ABOUT US
Executive Chef – Jaime Noel Ayala
A critical kitchen fixture at Ranzul Bistro for the last 14 years, Executive Chef Jaime Noel Ayala has deep roots in the kitchen. He grew up in Honduras, watching his mother creating recipes and preparing meals for patrons of the restaurant she operated out of their house. He fondly remembers the joy she brought to people with her unique cuisine.
In 1996 at the age of 21, Ayala arrived in the United States seeking opportunity and personal success. He started working at Kincaid’s in Washington, DC as a dish washer, admiring the work of the kitchen team. He fell in love with the culinary crafts and was determined to one day run the kitchen in a chef-driven restaurant.

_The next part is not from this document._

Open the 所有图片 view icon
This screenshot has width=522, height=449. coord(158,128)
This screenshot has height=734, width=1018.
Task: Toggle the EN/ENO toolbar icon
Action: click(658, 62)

When the opportunity emerged at Ranazul, Ayala jumped at the chance, drawing on his experience working with his mother at her restaurant in Honduras for inspiration. Today, he oversees the Ranazul kitchen, running a team that includes his son Erick as sous chef. He loves continuously discovering flavor combinations and creating new dishes while refining Ranazul signatures that include Cashew Crusted Salmon, and Lamb Chops with habanero aioli.
Bar Manager - Jeremy Reed
Commandeering Ranazul’s bar for the last 13 years, mixologist Jeremy Reed prides himself on creating a cohesive Fulton neighborhood social environment that generates lasting connections. His vision is to make the Ranazul bar environment comfortable for everyone, whether they’re relaxing alone or mixing in groups.
To transform this vision into reality, he devotes himself to tailoring cocktails specifically to the preferences of his customers. When frequent visitors and regulars step up to his bar, he’ll have their favorite concoction waiting for them.
Reed cut his mixology teeth at Coburn’s in Baltimore’s Canton neighborhood. There he learned cocktail basics which he leveraged into the creation of his own seasonal specialties and twists on old favorites—like the Maple Cider Bourbon Old Fashioned. His favorite ingredients include bourbon, mezcal—which he calls the Scotch of tequila and is the pillar of the Illegal Paloma featuring habanero infused syrup—and berries, herbs, and other flavorings.
Whether he’s mixing signature cocktails or pouring Maryland craft brews like the Feed the Monkey hefeweizen from Jail Break Brewing Company (Laurel), Reed aspires to turn visitors and regulars into connected, longstanding Ranazul cadre.